§ Stored items:

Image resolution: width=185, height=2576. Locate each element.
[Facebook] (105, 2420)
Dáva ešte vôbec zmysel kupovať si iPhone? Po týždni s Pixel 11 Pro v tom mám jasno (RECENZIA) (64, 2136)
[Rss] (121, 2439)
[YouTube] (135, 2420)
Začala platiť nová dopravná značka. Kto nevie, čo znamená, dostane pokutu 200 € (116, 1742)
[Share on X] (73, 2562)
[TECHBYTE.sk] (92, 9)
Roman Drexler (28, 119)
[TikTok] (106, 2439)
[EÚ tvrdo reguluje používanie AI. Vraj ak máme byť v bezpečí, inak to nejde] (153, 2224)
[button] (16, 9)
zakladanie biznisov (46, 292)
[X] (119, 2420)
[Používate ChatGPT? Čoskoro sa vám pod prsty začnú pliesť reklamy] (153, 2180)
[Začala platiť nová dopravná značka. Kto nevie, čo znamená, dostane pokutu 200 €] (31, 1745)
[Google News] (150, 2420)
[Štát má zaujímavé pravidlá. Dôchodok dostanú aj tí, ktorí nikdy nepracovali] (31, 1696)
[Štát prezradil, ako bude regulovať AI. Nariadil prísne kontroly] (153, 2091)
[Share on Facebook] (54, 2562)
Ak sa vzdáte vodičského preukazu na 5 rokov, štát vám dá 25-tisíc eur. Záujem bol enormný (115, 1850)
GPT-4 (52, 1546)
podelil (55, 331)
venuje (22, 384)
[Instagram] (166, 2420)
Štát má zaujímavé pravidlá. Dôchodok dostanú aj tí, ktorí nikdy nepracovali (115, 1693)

§ What you will do:
Out of the entries, pull every line that mentions "nová".

§ Solution to this exercise:
Začala platiť nová dopravná značka. Kto nevie, čo znamená, dostane pokutu 200 € (116, 1742)
[Začala platiť nová dopravná značka. Kto nevie, čo znamená, dostane pokutu 200 €] (31, 1745)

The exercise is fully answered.